Yes, regularly publishing content positions you in the market and brings in prospects, and therefore income – but if it’s eating into working hours, then it can feel counterproductive, and something’s got to give.


Work it

The smart solution is simply to make your content go further. Stretch it. Each piece of original content – a 700-word post, for instance, or a vlog or podcast – can be repurposed for other channels and formats, from social media posts to video scripts to gathering them into an e-book.

There are multiple benefits to stretching content. First, you’re freeing up more time for chargeable work. Also, using a wider range of communication channels enables you to reach not only a greater number of prospective clients, but a broader cross-section too. Because you’re covering more formats, you’ll be connecting with clients on the level that works for them. Not to mention a much greater ROI for each content piece.

Triangulate it

The stretching process can be visualised as a triangle. Forming the apex is a single, long-form piece of content: your anchor piece. Below it is a broader layer representing a wider range of repurposed posts or snippets. Then a final broad layer represents the full range of material you extract from your original anchor.

Curata’s e-book, The Content Marketing Pyramid, illustrates this process as a layered pyramid – from the ‘high-effort and rare’ material at the apex to the ‘low-effort and often’ base.

Precisely what form of anchor you start with – white paper, long-form blog post, vlog, podcast, etc. – depends partly on your creative scope, but also on how you plan to atomise that content.

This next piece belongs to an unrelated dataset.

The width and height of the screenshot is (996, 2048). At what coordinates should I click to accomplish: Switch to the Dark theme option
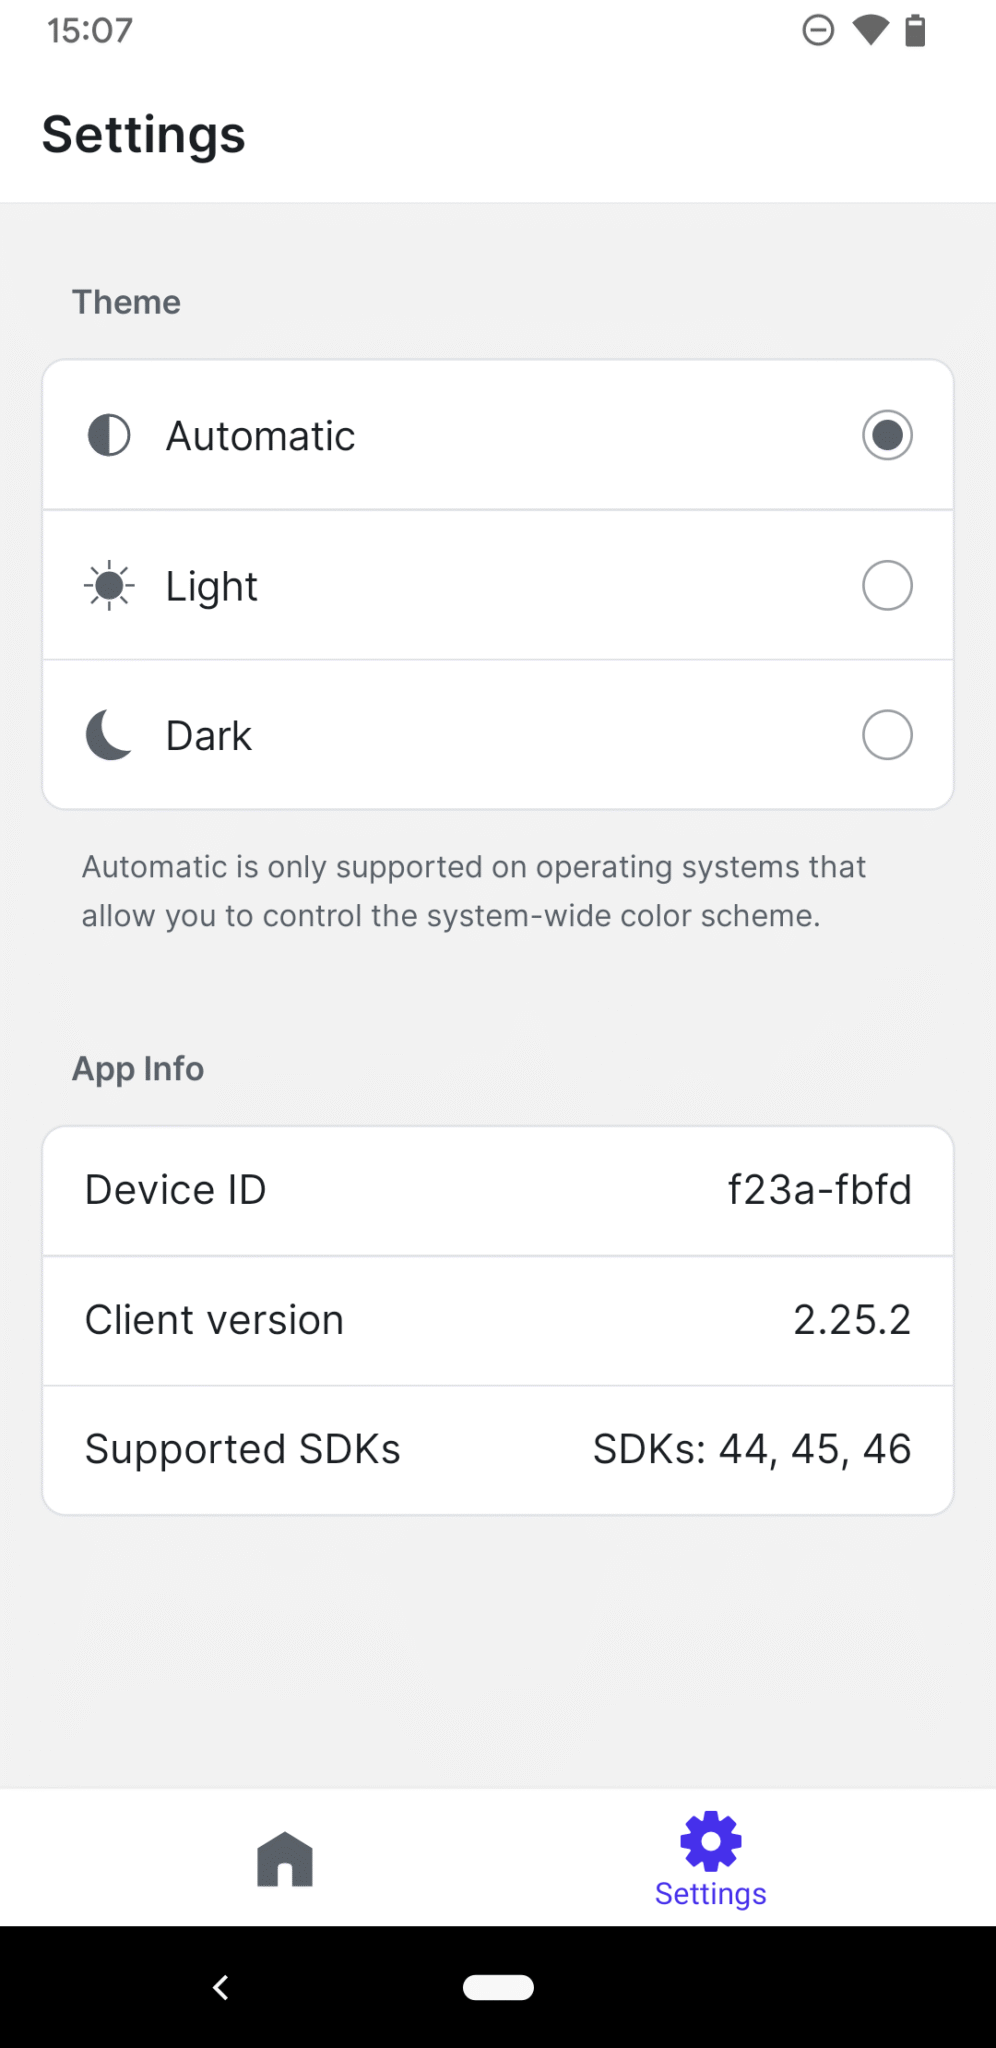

Here are a few ways to approach it:

  • White paper: Pick three or four key points from the anchor piece and rewrite them into micro-posts for your blog or LinkedIn, or for a series of emails to drive readers back to the original material – which you can offer as a downloadable pdf ‘lead magnet’ in exchange for their contact details. If you commissioned graphics for your white paper, they can be repurposed for Instagram, LinkedIn, SlideShare and other visual channels.

  • Blog post: Much of the above applies here. You could also record yourself reading the material – and even film yourself recording it – to produce a podcast or vlog, which can direct prospects back to your website. Another option is to grab a pull quote and get your graphic designer to overlay it onto an image for social media. Only a fraction of your followers see the original blog share on their feed, so make sure you share it again over time with different snippets, pull quotes and images.

  • Vlog: Video, broken into chunks, converts naturally into video-based blog posts. Or, if you’re prepared to add more content, use segments of a video interspersed with new interviews to create a series for YouTube to draw in subscribers.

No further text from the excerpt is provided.